Data shown:
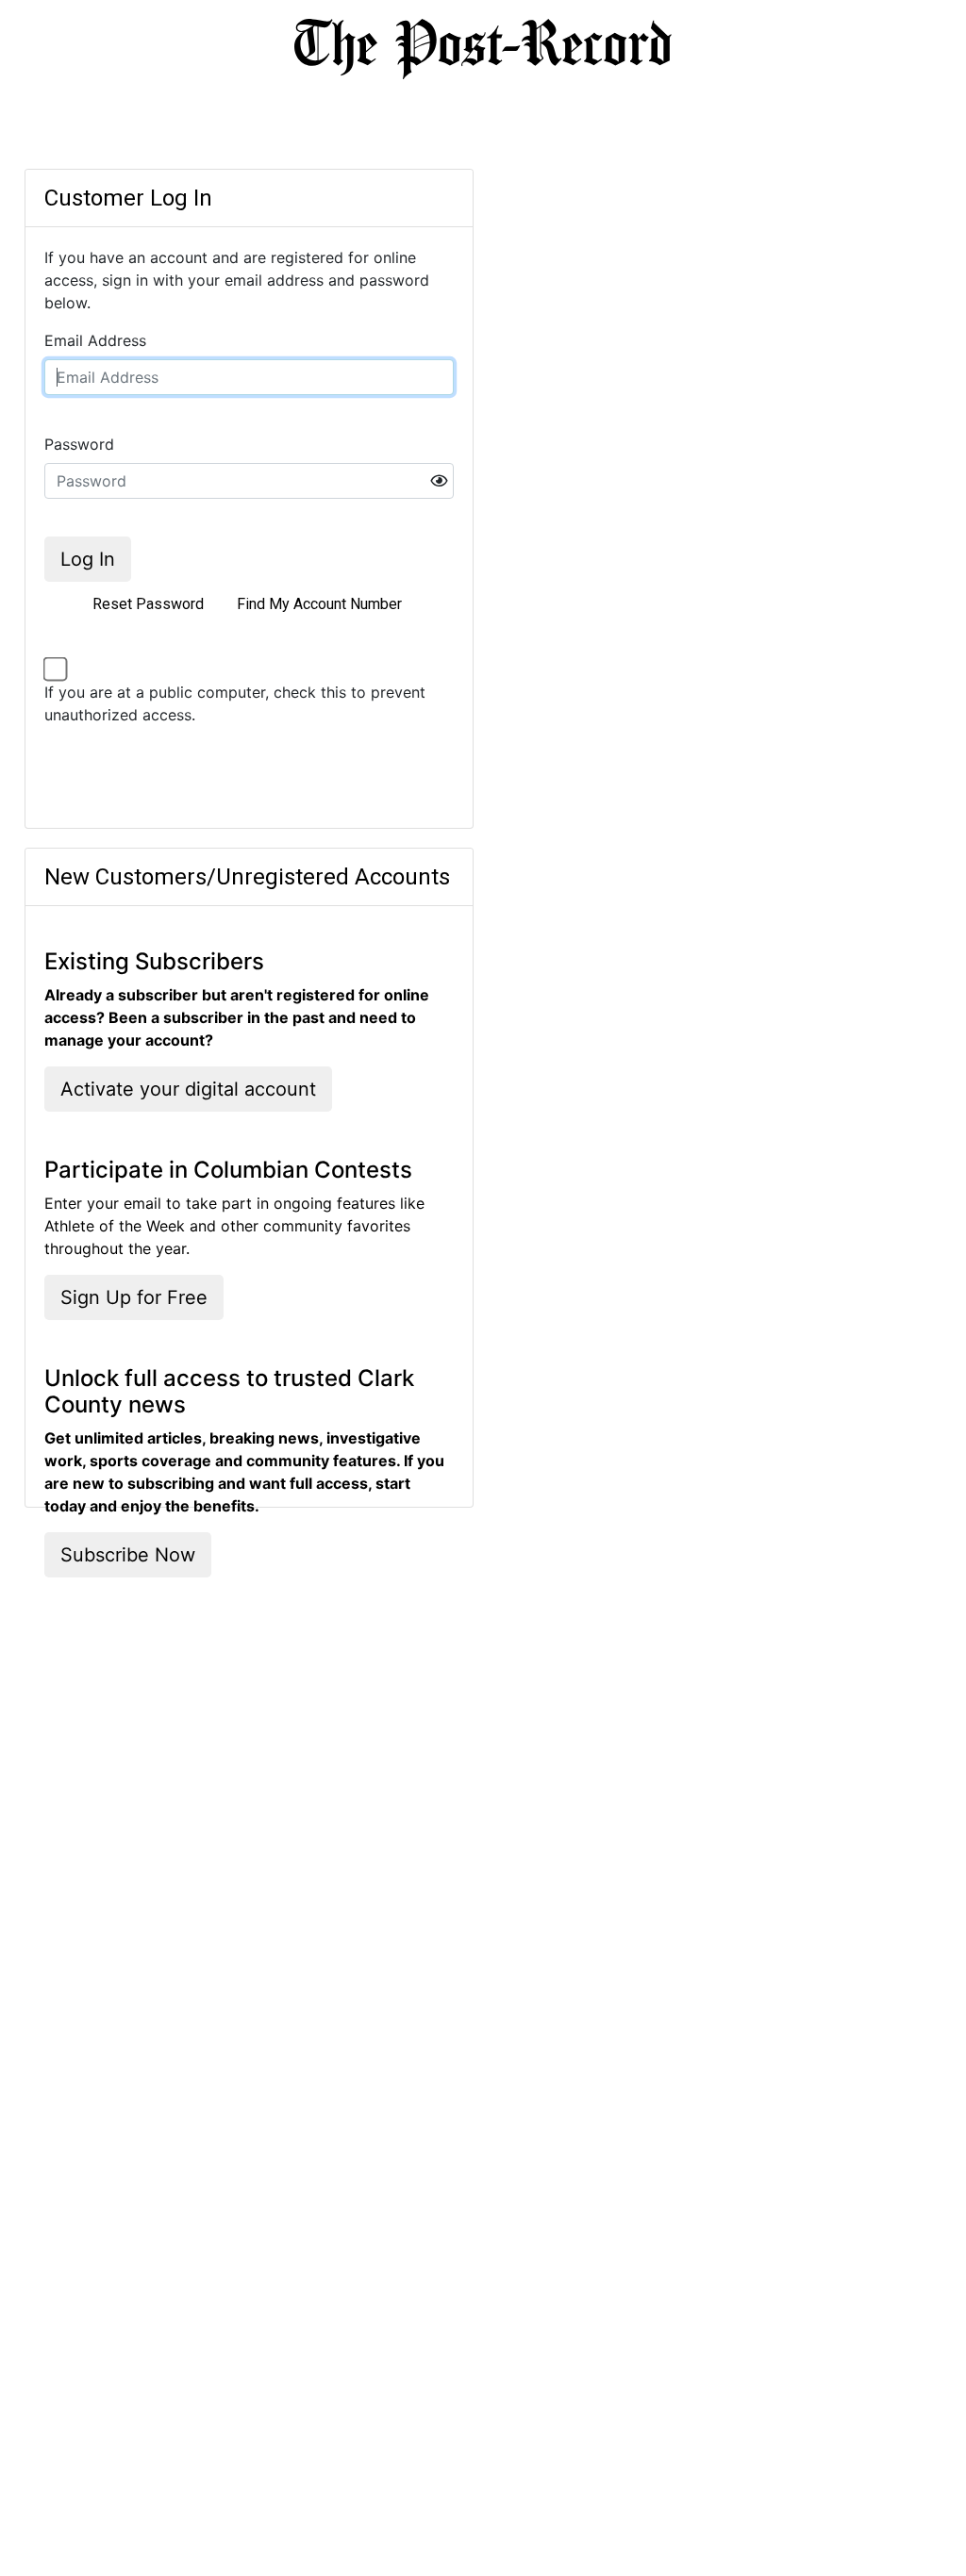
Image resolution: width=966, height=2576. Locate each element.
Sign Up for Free (134, 1297)
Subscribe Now (127, 1555)
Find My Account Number (319, 604)
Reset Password (148, 604)
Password (79, 444)
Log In (87, 559)
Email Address (95, 340)
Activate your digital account (188, 1089)
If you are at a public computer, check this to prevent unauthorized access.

What the task asks: Beginning with the line in which "Password (79, 444)" appears, set down each line through the last one in the listing, unchanged and with no extras.

Exercise output:
Password (79, 444)
Log In (87, 559)
Email Address (95, 340)
Activate your digital account (188, 1089)
If you are at a public computer, check this to prevent unauthorized access.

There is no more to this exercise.